I wouldn’t whitelist the US, as many attacks come from the US as well. I’d start limiting other countries as needed.
Or…(I’m a big fan of Wordfence), install Wordfence. It does a really good job of blocking malicious traffic. Their paid plan, if you want to be even more strict, will let you blacklist most of the world.
I am trying to block all international traffic before it reaches apache. From my understanding, there’s no software/plugin even the paid ones that will accomplish this task. The only other way is to insert IP table rules via my firewall.
I am not about to insert more than 1 billion IP addresses in my one small-mid size VPS. Even though there’s still a risk of whitelisting US, I can blacklist at an individual basis at the firewall level if and when the attack happens.

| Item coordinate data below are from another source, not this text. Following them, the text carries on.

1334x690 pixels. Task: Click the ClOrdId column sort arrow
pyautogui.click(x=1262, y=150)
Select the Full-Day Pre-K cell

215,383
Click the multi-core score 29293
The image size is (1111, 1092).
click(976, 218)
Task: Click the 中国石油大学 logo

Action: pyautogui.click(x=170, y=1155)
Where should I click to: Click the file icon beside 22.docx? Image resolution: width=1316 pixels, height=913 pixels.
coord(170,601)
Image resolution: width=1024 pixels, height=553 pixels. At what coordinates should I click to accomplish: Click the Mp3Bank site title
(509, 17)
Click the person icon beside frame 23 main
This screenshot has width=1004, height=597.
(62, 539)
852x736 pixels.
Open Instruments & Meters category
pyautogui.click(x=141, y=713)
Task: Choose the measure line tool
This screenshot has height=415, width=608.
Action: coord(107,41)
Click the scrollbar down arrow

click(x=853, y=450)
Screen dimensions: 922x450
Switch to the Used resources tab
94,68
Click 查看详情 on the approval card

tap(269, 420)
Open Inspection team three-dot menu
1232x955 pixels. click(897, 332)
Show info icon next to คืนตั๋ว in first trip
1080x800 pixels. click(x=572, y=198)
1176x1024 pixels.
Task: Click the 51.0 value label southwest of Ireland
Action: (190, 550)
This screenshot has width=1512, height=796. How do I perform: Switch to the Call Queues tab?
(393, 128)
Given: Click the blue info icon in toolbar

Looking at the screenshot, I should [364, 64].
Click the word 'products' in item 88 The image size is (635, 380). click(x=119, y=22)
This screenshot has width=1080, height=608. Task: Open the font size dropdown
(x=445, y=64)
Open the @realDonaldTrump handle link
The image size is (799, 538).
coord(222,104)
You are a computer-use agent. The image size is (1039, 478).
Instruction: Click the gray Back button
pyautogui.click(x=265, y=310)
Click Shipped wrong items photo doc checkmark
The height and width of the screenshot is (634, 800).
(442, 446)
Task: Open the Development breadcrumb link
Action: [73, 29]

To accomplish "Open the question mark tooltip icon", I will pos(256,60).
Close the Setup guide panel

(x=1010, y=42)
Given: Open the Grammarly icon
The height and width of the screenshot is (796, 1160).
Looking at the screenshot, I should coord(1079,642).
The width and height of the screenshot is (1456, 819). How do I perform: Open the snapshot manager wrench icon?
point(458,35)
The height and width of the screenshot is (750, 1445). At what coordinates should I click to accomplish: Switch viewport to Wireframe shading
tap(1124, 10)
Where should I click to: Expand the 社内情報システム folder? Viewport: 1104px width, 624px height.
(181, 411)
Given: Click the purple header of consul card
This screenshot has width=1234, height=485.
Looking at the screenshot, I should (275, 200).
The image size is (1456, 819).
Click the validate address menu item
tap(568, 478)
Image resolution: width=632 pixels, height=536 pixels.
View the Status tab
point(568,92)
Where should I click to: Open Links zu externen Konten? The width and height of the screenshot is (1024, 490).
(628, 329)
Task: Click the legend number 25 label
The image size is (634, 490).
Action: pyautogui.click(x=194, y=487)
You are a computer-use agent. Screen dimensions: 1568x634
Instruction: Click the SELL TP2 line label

Currently, I haven’t gotten any attacks from the US. Mainly China, Croatia, Russia, Germany, Netherlands, and Ukraine.
In the meantime, can I just leave US whitelisted and block specific international country ASNs such as the aforementioned foreign countries?
Also, if my logs are still picking up international traffic even though the US is the only country whitelisted, what benefit does it do me for whitelisting US?
The Whitelist/Blacklist function isn’t just for countries. It also works on IP addresses and ranges. In more granular cases, it helps to Whitelist IP addresses of your own that may look suspicious due to some specific ways you use your own website. So go ahead and whitelist the US, as you do want to give US users the benefit of the doubt.
But that isn’t going to raise the defenses against the rest of the world. What might help is to set the security level to High. Read on…
What I just now tried: I have a Page Rule that sets Security Level to “Under Attack” for wp-admin and wp-login. I added my home IP address to the Firewall Access Rules as a Whitelist. I can confirm I don’t get the Under Attack interstitial when I whitelisted my address.
So…Set your Security Level to Under Attack, and whitelist the US. I hope that works/helps.
Since I get a plethora of the LLC TC Interzvyazok Ukraine attacks a day, I am going to blacklist its ASN and monitor my logs to see if the actual requests are blocked.
Blocking countries is also available on the Business plan, but for non-biz you could also captcha non-US countries. Not quite the same as a block, but effective for blocking lots of malicious traffic.